How does that all matter?
The last question is now: why even bother? I think, Rachael’s question points towards a serious problem in current NLP research: Excited by the extreme advancements in the development of language models ever since the fateful “Attention is all you need”-paper in 2017, the research has shifted from “How do we solve this peculiar problem?” to “How can we solve problems in general?”. What got lost along the way is a certain sense of care that tries to carve out the huge problem into which you run as soon as you try to generalize. Add to this the fact that most of the prominent models out there, such as GPT-3, are being developed by for-profit corporations that have an incentive to sell us things, not an incentive to perform rigoros evaluations of their pets.

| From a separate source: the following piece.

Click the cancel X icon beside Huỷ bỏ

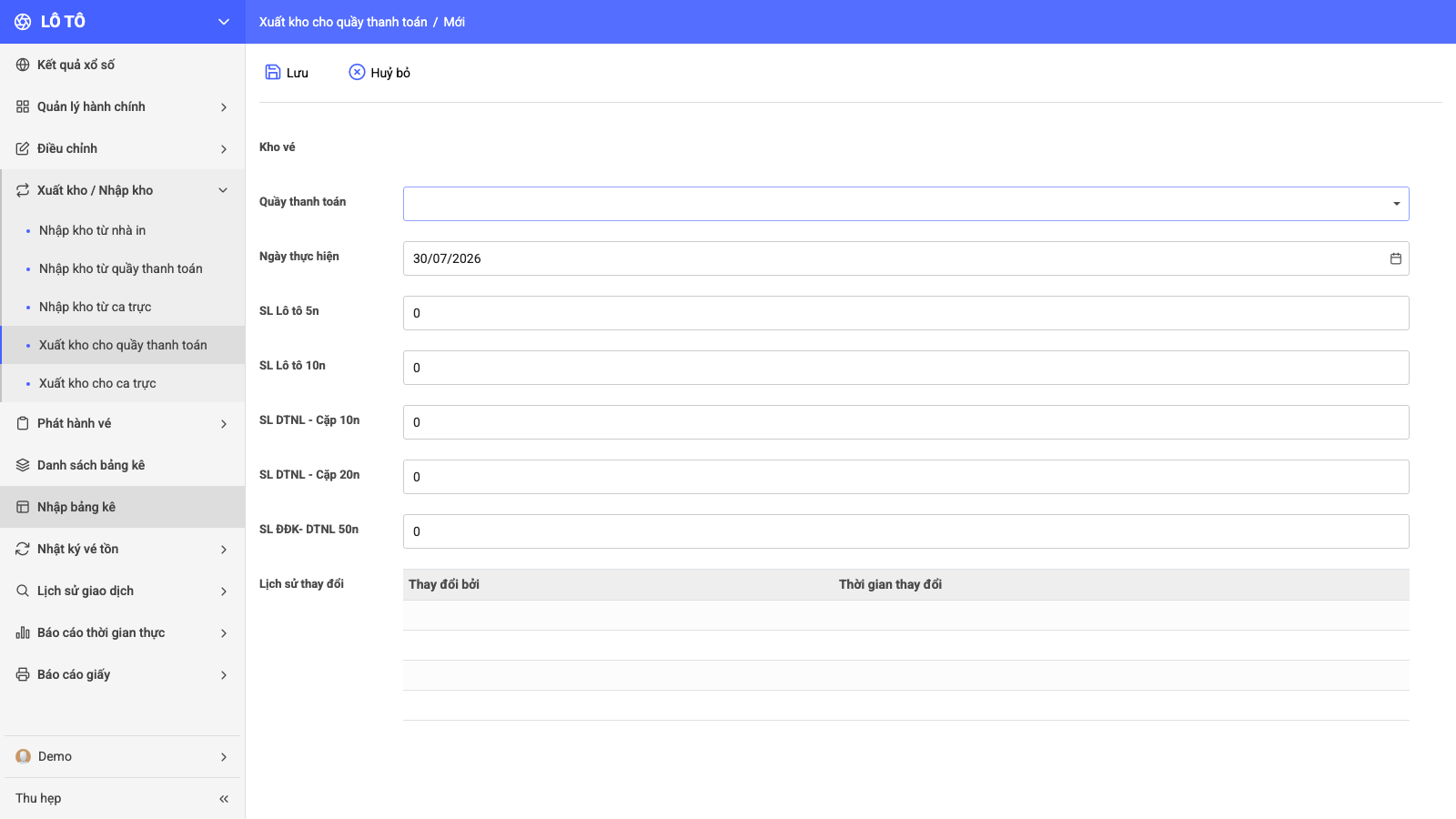357,72
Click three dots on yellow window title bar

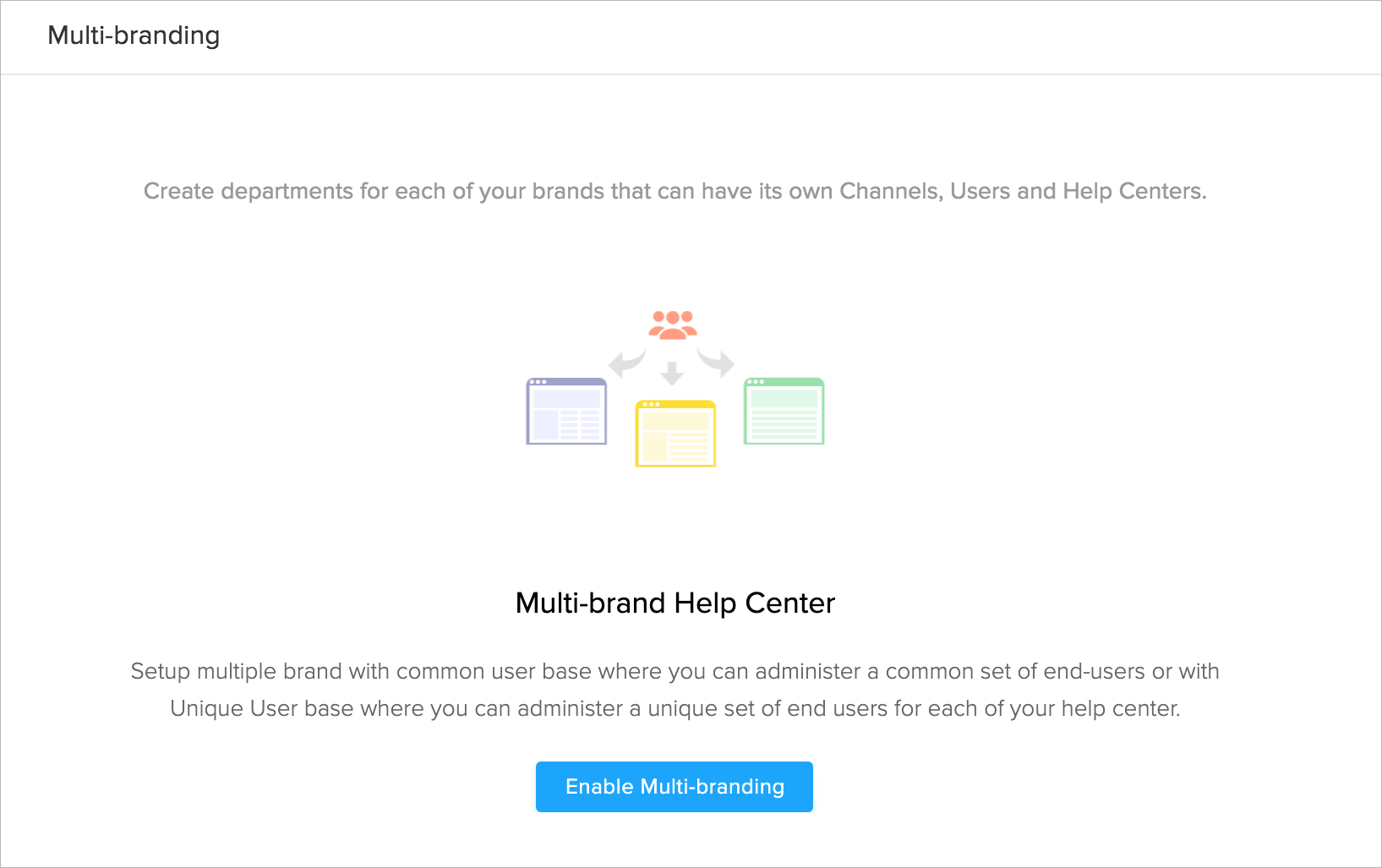point(650,404)
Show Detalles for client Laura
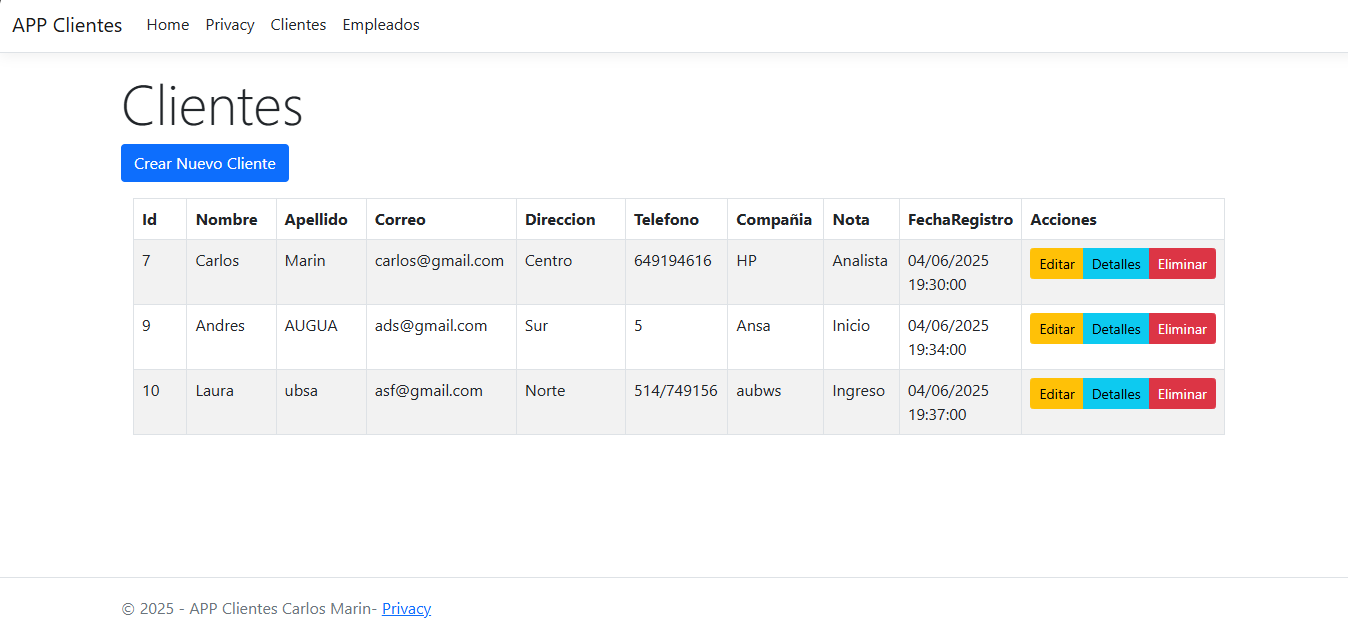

In sociology, the 20th century is known as the century of the “grand theories”. With Talcott Parsons or Niklas Luhmann, it featured several renowned scholars who all tried – in some way or another – to “explain it all”. However, explaining everything also means that you have to generalize to a large extent. And by generalizing, you also increase the amount of situations where you are simply wrong. There is a reason Robert K. Merton advocated for what he called “middle range theories”, that is theories that try to generalize a little bit, but not too much, in order to strike a balance between the two goals of “I can explain more than just my own little case study” and “I am most definitely right”. Science is pretty boring if all you can explain is the Balinese cock fight. But science can also become wrong if you claim that Hitler and Stalin were “literally the same person” because of your ridiculously abstract theory.
By scoping your research you ensure that you explain all those cases that are within your scope, but exclude cases where your data just doesn’t allow you any judgment. And what counts for social science also counts for language models. If you clearly state what a tool can do, and what it can’t, it is reasonable to state that it “knows what you meant (in this specific case)”. But if you have no idea what it can and cannot do, then you also cannot know whether it knows what you meant.
And in this – attention, scoping! – very specific case, GPT-3 is dumber than your good old spellchecker.